» **What to do**:
Please copy, exactly as they appear below, the lines from the one containing "Housing & Development (840, 799)" through the one containing "Jobs (554, 2417)".
*** Opening of Records ***
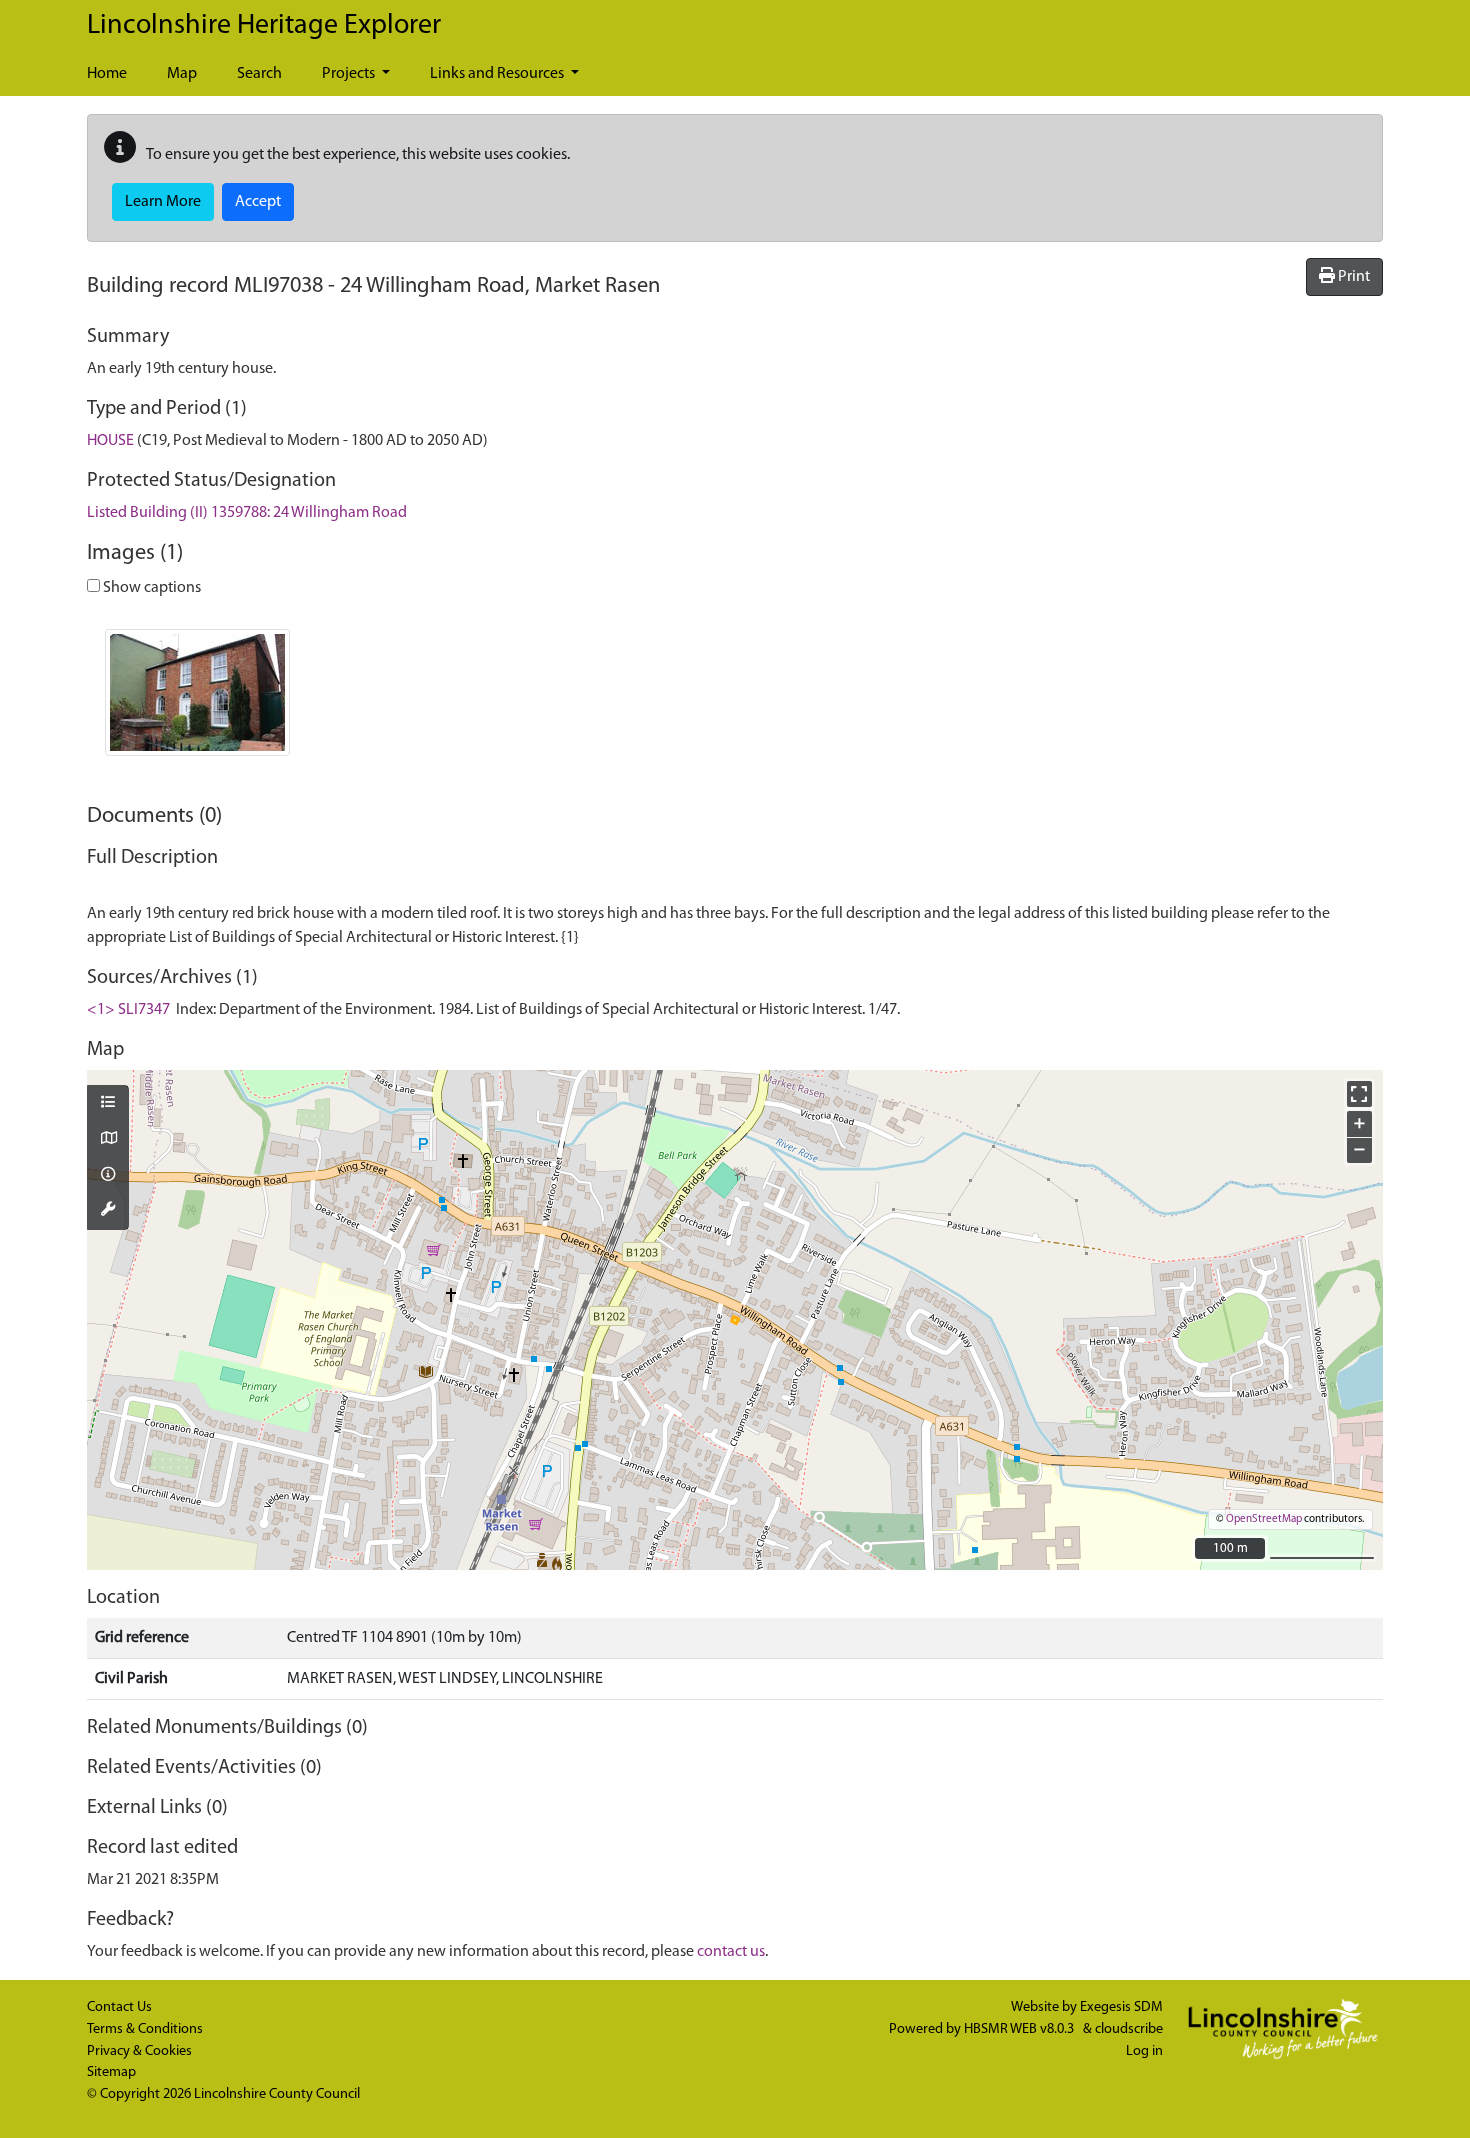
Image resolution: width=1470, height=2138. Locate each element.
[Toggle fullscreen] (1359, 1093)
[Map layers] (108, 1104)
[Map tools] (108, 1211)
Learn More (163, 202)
*** Close of Records ***
*** Opening of Records ***
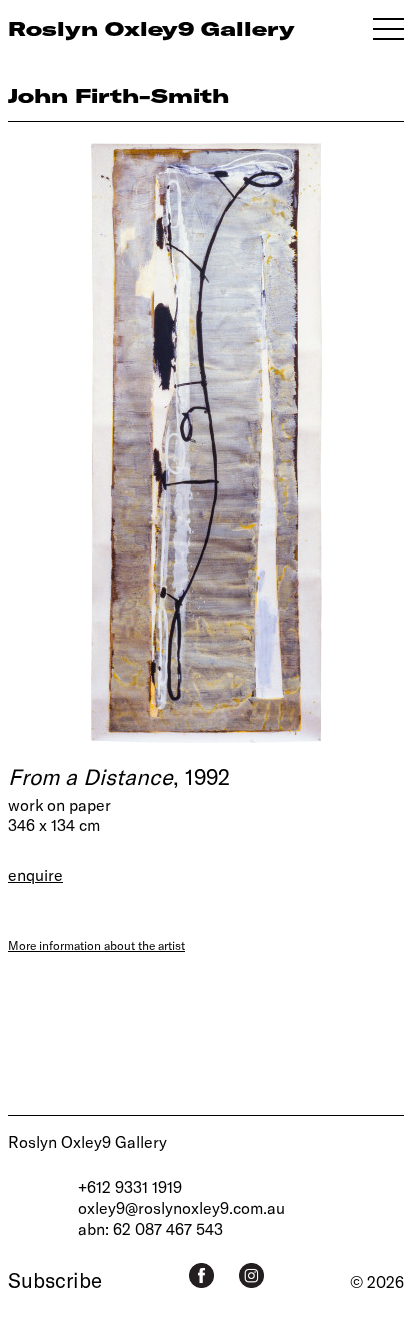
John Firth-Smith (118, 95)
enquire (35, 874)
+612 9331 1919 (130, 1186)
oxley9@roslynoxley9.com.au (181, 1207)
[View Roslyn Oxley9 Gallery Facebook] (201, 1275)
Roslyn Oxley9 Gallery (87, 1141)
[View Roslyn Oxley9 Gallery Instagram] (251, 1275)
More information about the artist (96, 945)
*** Close of Records ***
*** Opening of Records ***
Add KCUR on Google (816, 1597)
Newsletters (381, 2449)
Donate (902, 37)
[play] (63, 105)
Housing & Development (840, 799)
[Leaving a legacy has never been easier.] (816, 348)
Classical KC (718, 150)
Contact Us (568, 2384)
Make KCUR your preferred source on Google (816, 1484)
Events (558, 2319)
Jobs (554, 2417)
*** Close of Records ***
» **Exercise output**:
Housing & Development (840, 799)
[Leaving a legacy has never been easier.] (816, 348)
Classical KC (718, 150)
Contact Us (568, 2384)
Make KCUR your preferred source on Google (816, 1484)
Events (558, 2319)
Jobs (554, 2417)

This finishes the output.